* [Exercise description] Quote the entries in full, character for character, without their images.

* [Data provided]

--- START ---

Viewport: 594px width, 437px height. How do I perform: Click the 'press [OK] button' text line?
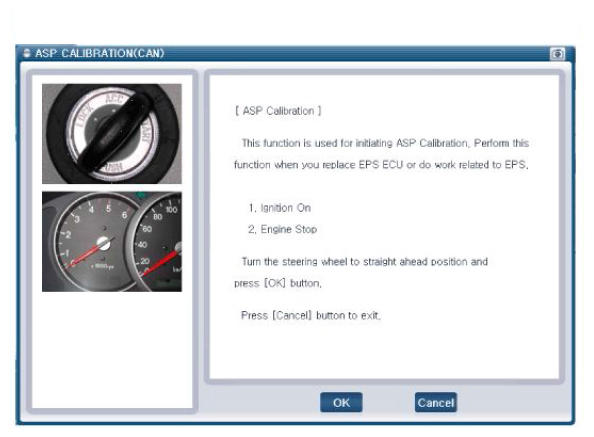point(278,283)
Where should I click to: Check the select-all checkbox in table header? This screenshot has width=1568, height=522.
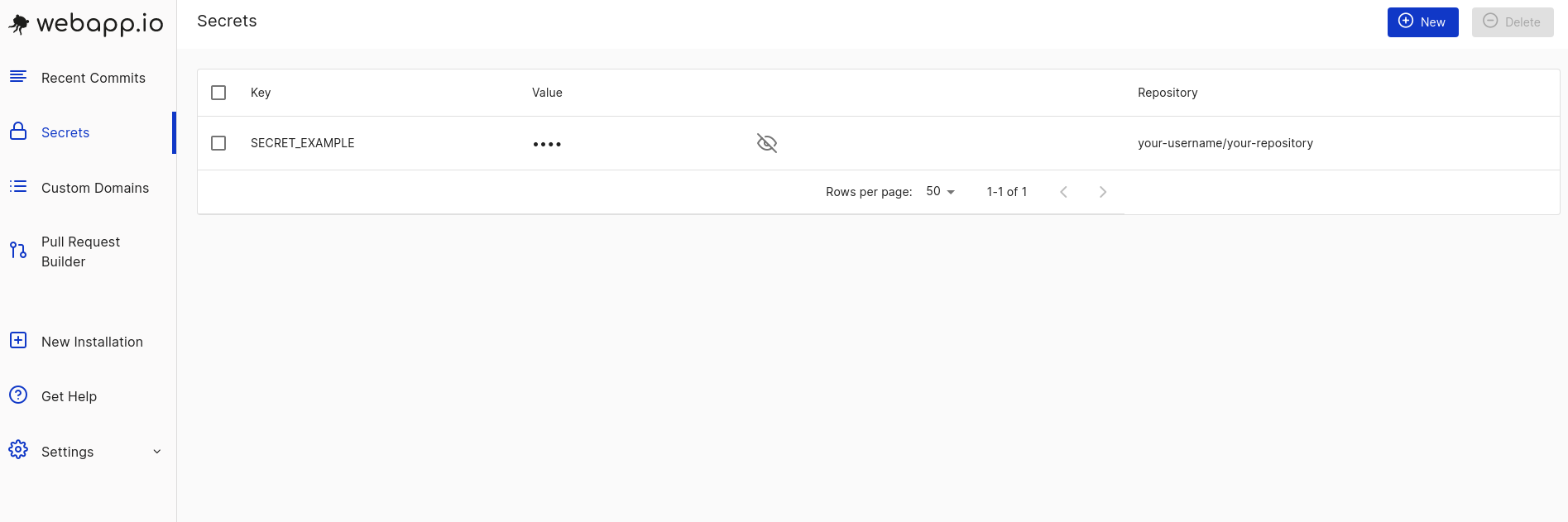(x=218, y=93)
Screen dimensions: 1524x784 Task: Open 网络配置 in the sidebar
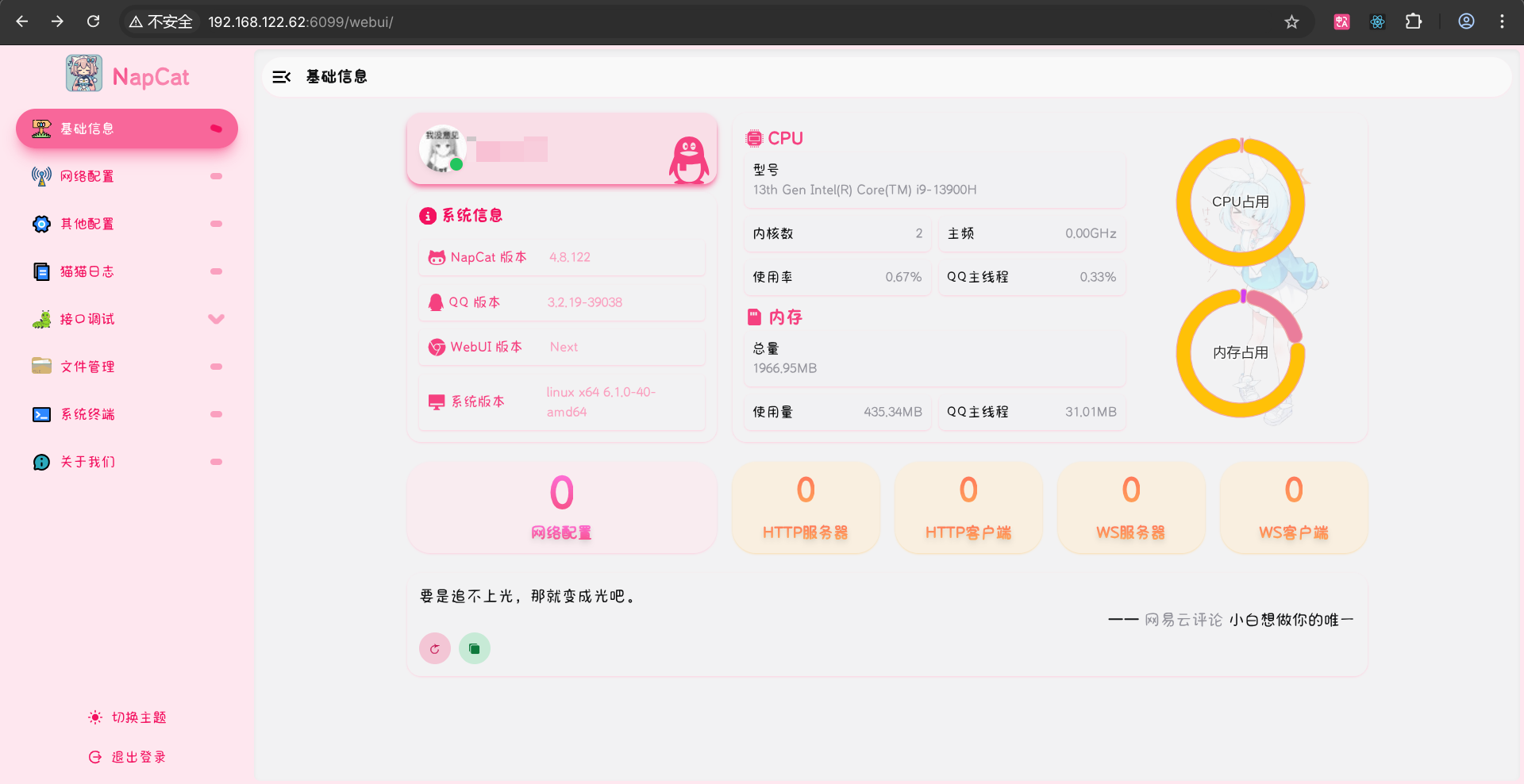pyautogui.click(x=87, y=176)
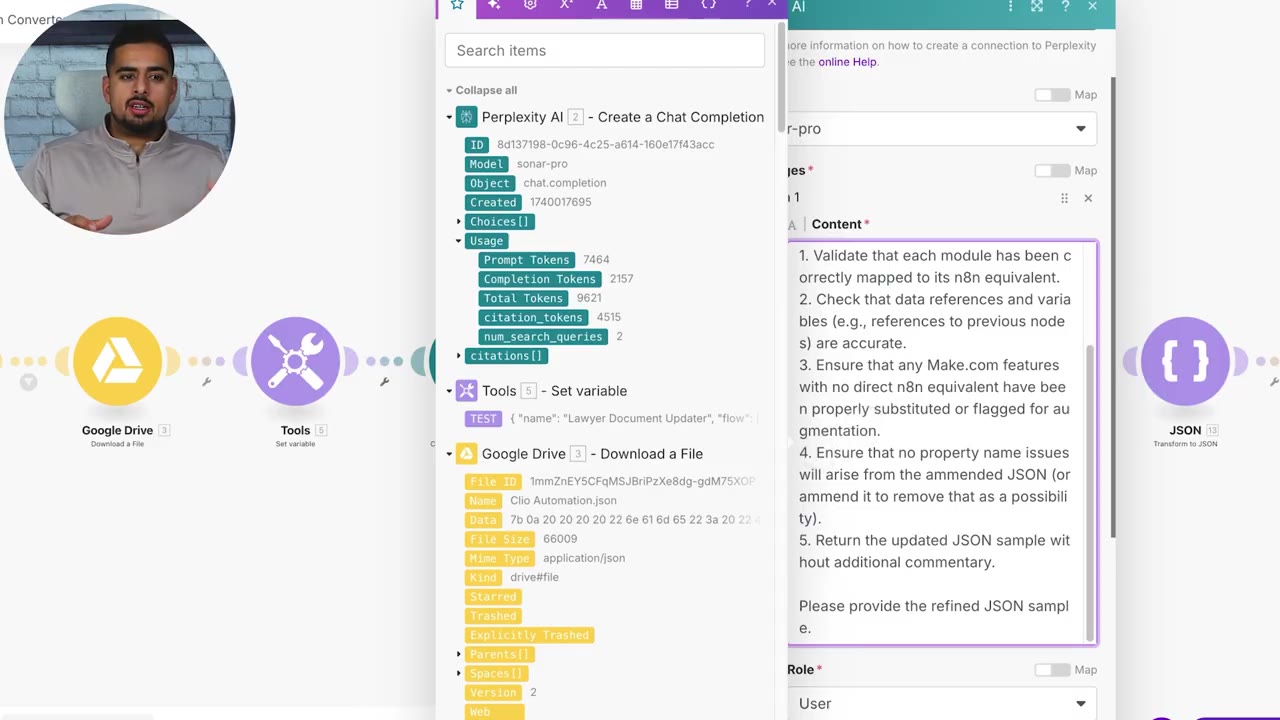Open the sonar-pro model dropdown
The height and width of the screenshot is (720, 1280).
click(941, 128)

--- END ---

* [Output for this exercise]
Viewport: 594px width, 437px height. How do I perform: Click the 'press [OK] button' text line?
point(278,283)
Where should I click to: Check the select-all checkbox in table header? This screenshot has width=1568, height=522.
(x=218, y=93)
Screen dimensions: 1524x784 Task: Open 网络配置 in the sidebar
pyautogui.click(x=87, y=176)
Open the sonar-pro model dropdown
The height and width of the screenshot is (720, 1280).
click(941, 128)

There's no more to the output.